In [None]:
# 🔧 Setup: Run this cell first!
# Check GPU availability and install dependencies

import torch
import sys

# Check GPU
if torch.cuda.is_available():
    device = torch.device('cuda')
    print(f"✅ GPU available: {torch.cuda.get_device_name(0)}")
    print(f"   Memory: {torch.cuda.get_device_properties(0).total_memory / 1e9:.1f} GB")
else:
    device = torch.device('cpu')
    print("⚠️ No GPU detected. Some cells may run slowly.")
    print("   Go to Runtime → Change runtime type → GPU")

print(f"\n📦 Python {sys.version.split()[0]}")
print(f"🔥 PyTorch {torch.__version__}")

# Set random seeds for reproducibility
import random
import numpy as np

SEED = 42
random.seed(SEED)
np.random.seed(SEED)
torch.manual_seed(SEED)
if torch.cuda.is_available():
    torch.cuda.manual_seed_all(SEED)

print(f"🎲 Random seed set to {SEED}")

%matplotlib inline

# Token Alignment and Multi-Head Cross-Attention

**Vizuara AI** | Cross-Attention & Token Alignment Series — Notebook 2 of 3

In Notebook 1, we built cross-attention from scratch. But we assumed that text and image tokens lived in the **same** embedding space. In practice, a Vision Transformer produces 768-dimensional patch embeddings while a language model might use 4096 dimensions. They are incompatible.

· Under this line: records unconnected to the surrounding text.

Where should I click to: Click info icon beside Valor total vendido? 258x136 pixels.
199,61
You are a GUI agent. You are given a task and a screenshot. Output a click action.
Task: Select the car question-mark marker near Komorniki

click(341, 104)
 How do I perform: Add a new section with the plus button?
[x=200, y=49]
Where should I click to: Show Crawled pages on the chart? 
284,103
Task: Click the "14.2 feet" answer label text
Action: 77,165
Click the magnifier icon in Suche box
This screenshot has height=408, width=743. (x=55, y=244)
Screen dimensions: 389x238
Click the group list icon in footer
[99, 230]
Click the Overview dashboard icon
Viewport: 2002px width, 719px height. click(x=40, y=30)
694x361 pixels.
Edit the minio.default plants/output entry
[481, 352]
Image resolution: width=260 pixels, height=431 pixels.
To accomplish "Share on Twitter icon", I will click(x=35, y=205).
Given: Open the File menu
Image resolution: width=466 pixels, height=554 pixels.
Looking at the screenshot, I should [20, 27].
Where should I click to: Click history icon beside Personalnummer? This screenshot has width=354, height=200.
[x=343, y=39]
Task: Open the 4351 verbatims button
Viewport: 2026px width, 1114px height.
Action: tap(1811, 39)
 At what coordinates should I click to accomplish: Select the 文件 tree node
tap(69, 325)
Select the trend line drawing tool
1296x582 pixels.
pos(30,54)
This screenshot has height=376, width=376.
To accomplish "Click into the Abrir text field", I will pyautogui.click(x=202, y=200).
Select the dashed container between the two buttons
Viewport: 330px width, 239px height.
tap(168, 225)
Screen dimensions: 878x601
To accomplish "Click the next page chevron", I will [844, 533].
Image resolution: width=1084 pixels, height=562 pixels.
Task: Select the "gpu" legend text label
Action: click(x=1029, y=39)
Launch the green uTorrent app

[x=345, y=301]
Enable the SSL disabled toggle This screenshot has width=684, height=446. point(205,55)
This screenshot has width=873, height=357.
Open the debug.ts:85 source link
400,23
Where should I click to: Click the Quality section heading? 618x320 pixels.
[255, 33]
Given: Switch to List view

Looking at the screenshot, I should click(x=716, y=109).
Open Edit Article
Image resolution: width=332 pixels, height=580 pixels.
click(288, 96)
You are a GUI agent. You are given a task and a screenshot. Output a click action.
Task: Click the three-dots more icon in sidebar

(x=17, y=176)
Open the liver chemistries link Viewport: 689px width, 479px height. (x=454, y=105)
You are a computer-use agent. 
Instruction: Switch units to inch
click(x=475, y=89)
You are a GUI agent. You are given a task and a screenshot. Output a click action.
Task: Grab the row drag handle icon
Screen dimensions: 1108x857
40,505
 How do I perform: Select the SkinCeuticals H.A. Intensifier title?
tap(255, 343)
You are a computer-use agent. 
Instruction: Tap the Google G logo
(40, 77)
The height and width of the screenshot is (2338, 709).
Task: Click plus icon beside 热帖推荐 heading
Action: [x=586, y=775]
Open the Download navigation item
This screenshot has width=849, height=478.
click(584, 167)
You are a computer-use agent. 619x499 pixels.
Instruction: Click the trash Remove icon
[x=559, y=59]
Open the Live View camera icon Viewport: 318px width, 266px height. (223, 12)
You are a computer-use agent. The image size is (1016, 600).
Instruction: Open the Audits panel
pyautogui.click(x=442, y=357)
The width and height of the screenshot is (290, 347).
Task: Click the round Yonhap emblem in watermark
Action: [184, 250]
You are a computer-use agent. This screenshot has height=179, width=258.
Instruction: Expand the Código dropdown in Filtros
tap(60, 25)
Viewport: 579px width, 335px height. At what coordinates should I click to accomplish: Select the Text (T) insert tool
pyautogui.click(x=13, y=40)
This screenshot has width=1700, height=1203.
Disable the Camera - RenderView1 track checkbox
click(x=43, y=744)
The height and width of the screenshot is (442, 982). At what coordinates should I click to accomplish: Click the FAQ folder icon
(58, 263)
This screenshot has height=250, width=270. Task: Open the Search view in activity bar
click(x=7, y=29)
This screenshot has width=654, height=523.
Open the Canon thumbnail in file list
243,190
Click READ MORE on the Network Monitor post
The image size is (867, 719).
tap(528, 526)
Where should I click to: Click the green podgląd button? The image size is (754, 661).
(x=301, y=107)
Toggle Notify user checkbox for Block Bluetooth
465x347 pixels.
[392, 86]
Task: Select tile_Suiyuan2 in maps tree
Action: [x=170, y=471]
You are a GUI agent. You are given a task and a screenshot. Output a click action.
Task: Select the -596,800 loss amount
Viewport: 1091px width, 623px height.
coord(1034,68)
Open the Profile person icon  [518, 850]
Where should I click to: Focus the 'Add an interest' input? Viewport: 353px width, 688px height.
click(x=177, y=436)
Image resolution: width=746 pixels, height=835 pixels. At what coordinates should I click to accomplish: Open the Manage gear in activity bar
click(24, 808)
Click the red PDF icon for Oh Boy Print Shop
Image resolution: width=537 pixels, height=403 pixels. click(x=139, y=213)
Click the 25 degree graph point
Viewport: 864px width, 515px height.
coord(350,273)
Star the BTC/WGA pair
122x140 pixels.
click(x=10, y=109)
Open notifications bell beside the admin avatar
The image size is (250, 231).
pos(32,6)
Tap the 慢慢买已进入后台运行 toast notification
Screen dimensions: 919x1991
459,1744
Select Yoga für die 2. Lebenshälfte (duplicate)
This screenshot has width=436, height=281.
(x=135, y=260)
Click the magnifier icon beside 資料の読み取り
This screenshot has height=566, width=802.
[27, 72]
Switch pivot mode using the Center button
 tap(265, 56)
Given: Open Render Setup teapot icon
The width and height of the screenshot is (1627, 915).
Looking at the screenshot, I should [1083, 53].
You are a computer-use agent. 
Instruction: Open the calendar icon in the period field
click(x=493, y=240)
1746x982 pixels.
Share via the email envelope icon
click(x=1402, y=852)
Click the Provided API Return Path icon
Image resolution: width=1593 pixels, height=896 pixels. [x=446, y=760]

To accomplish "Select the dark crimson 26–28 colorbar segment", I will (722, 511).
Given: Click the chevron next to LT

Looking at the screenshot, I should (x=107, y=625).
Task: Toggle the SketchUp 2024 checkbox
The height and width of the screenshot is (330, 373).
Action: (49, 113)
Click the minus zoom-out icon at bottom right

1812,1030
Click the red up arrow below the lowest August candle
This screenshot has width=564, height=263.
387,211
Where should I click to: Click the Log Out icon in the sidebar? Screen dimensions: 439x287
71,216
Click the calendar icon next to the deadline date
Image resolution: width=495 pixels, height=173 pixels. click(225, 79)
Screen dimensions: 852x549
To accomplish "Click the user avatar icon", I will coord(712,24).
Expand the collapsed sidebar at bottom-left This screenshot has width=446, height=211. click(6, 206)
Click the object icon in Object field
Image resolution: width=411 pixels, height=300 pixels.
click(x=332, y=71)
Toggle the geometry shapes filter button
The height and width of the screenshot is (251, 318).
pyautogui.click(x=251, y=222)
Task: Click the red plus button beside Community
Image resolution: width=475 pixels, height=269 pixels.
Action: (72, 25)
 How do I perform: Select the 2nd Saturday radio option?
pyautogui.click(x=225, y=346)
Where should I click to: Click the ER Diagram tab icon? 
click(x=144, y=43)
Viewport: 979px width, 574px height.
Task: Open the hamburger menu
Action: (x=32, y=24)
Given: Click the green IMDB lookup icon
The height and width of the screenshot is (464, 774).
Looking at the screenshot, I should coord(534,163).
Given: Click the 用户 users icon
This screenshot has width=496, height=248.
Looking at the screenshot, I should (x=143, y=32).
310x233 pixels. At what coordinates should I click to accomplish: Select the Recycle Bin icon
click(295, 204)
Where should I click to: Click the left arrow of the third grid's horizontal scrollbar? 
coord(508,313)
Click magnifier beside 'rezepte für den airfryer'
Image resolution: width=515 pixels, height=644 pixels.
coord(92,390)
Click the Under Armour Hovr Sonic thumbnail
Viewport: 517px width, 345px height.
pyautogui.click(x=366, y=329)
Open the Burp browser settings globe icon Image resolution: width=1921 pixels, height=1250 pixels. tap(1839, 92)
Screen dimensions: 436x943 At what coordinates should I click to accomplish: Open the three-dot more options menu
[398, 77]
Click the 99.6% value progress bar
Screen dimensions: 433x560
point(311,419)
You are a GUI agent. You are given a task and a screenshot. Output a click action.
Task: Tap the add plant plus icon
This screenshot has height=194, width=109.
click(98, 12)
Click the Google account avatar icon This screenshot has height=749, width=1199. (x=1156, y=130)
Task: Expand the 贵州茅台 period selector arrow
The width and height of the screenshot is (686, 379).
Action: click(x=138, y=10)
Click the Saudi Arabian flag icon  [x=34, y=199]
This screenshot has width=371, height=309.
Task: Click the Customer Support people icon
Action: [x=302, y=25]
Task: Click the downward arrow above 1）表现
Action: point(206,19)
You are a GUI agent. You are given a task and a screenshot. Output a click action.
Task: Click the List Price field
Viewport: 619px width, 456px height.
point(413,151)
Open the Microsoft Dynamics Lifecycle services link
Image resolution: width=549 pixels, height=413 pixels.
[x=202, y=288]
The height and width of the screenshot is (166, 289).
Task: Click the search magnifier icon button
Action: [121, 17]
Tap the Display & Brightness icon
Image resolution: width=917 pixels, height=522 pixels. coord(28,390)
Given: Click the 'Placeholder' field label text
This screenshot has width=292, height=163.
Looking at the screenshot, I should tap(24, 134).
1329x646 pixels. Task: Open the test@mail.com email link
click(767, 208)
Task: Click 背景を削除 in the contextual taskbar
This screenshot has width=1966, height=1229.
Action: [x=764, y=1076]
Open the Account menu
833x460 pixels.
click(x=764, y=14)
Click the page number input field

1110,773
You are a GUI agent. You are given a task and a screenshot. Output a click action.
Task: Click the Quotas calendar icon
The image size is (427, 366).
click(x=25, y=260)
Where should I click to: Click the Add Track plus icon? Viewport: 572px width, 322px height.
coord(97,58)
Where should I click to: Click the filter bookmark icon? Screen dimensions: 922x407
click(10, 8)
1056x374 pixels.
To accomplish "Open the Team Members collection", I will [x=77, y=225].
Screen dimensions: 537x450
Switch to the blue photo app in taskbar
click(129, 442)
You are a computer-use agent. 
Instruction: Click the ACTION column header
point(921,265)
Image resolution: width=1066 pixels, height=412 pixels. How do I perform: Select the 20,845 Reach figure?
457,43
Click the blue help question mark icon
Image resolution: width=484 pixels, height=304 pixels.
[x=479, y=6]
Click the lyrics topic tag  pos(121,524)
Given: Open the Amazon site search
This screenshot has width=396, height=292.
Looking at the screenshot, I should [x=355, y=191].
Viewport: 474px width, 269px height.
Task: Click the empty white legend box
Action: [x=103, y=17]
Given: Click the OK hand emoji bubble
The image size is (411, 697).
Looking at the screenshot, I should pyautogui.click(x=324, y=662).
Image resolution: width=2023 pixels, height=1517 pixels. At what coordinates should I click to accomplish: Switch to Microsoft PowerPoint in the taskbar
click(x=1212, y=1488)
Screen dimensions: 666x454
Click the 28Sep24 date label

In this notebook, we will:
1. Solve the **token alignment problem** with projection layers
2. Implement **multi-head cross-attention** where different heads attend to different image regions
3. Visualize how each head specializes

In [None]:
import torch
import torch.nn as nn
import torch.nn.functional as F
import matplotlib.pyplot as plt
import numpy as np
import math

%matplotlib inline

device = torch.device("cuda" if torch.cuda.is_available() else "cpu")
print(f"Using device: {device}")
torch.manual_seed(42)
np.random.seed(42)

## 1. Why Does This Matter?

Real vision-language models face a fundamental incompatibility:
- A **ViT-B/16** produces patch tokens in $\mathbb{R}^{768}$
- **LLaMA-7B** works in $\mathbb{R}^{4096}$

You cannot compute $QK^\top$ when Q is 4096-dimensional and K is 768-dimensional — the dot product requires matching dimensions.

Token alignment solves this: a learned projection maps image tokens from the vision space into the language space.

Additionally, a single attention head can only focus on one pattern at a time. **Multi-head attention** runs multiple independent attention operations, so different heads can focus on different aspects — one head for spatial relationships, another for object categories, etc.

By the end of this notebook, you will see multiple heads independently attending to different image regions for the same text query.

## 2. Building Intuition

### The Currency Exchange Analogy

Token alignment is like currency exchange. Imagine you are traveling from Japan to the US:
- Your **yen** (768-dim vision tokens) cannot be directly used at US stores
- You exchange them at a **currency exchange counter** (the projection matrix $W_{\text{proj}}$)
- Now you have **dollars** (4096-dim language tokens) that work at US stores

The "exchange rate" (projection weights) is *learned* during training — the model discovers the best mapping between vision and language spaces.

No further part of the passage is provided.